REQUIREMENT: Reproduce the adolescent childbearing article, everything from "There’s been a" down to "excellent case study.", changing "disparities" to "gaps".

Understanding how communities impact adolescent childbearing

There’s been a downward trend in adolescents’ giving birth across states, age groups and racial ethnic groups since the 1990s. There are still some disparities, with certain geographic areas having higher rates, including those experiencing high levels of poverty. Most previous research on this trend has focused on changes at the individual level and didn’t account for geographic variation. New Bixby Center research aims to understand community-level factors associated with the substantial decline in adolescent births in California from 2000-2014. As the state with the largest adolescent population—and one that is racially, ethnically and geographically diverse—California provides an excellent case study.

The study looked at adolescent birth rates by Medical Service Study Areas, federally recognized geographic areas developed in California to identify medically underserved areas. MSSAs capture meaningful differences in neighborhoods that may be lost when looking at larger geographical areas like counties.

The researchers found that urban areas experienced a greater decrease in the adolescent birth rate than rural areas, which was consistent with previous research at the county level. Those differences were independent of changes in social, demographic and economic factors. They were, however, related to availability of long-acting contraception. It’s important to note that in addition to long-acting birth control, rural adolescents may have less access to all sexual and reproductive health services, including abortion, than adolescents in urban areas.

Communities where Family Planning Access Care and Treatment (FPACT) providers began offering long-acting reversible contraception experienced a significantly larger decline than those that did not offer these methods. FPACT provides publicly funded, confidential family planning services to low-income adolescents and adults. These results provide support for expanding access to the full range of contraceptive methods at low or now cost in all communities.

The researchers found a striking association between changes in neighborhood-level educational attainment and adolescent childbearing. The percentage of young adults attending college or graduate school increased dramatically over those 14 years. Increase in percentage of young adults who graduated high school was linked with significantly larger declines in childbearing. Across California, the adolescent birth rate has reached historic lows for all racial and ethnic groups, though disparities by race and ethnicity persist. The patterns suggest that existing policies and programs have helped youth of color prevent unwanted births. However, a broad range of structural, cultural and familial and individual factors contribute to patterns in both intended and unintended childbearing by race and ethnicity.

These results add to the growing recognition of the role community-level factors may play in adolescent opportunities and decision making. Identifying the contributions of these individual factors can help policymakers better refine and target their efforts and make them more responsive to the communities they serve.

DATA EXCERPT:
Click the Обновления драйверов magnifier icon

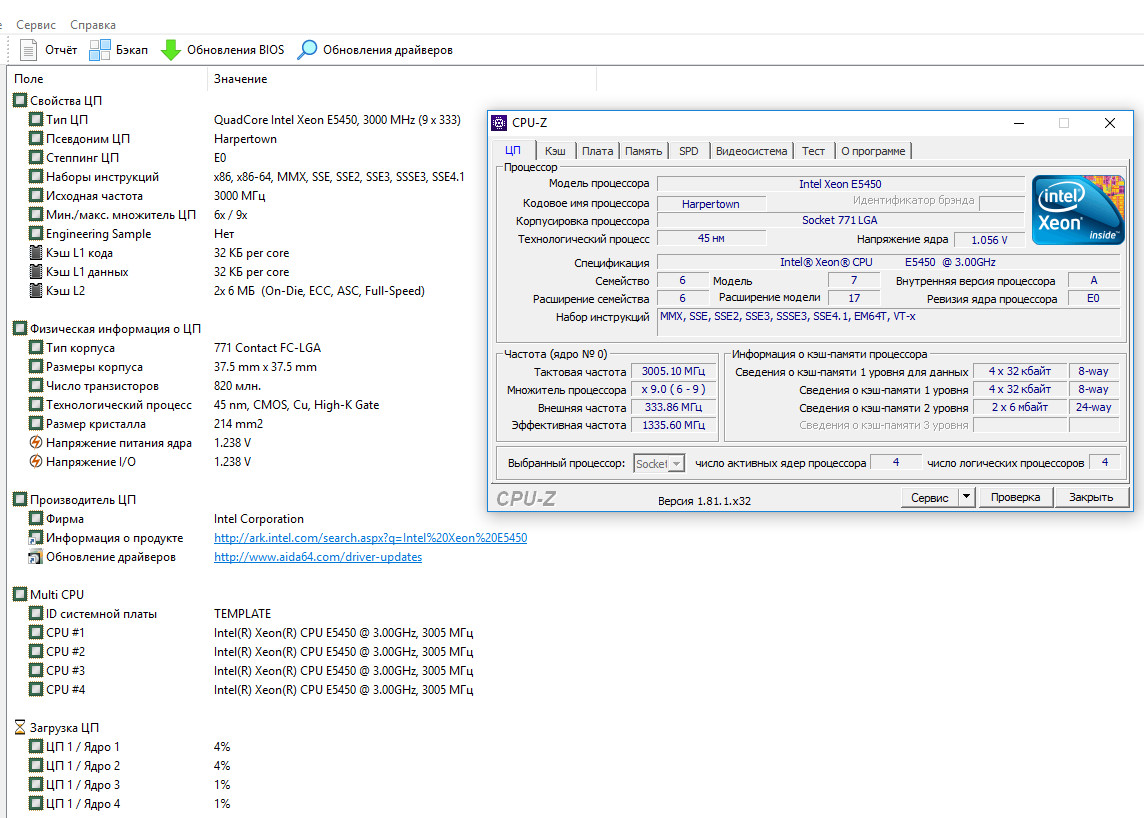308,49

EXPECTED ANSWER:
There’s been a downward trend in adolescents’ giving birth across states, age groups and racial ethnic groups since the 1990s. There are still some gaps, with certain geographic areas having higher rates, including those experiencing high levels of poverty. Most previous research on this trend has focused on changes at the individual level and didn’t account for geographic variation. New Bixby Center research aims to understand community-level factors associated with the substantial decline in adolescent births in California from 2000-2014. As the state with the largest adolescent population—and one that is racially, ethnically and geographically diverse—California provides an excellent case study.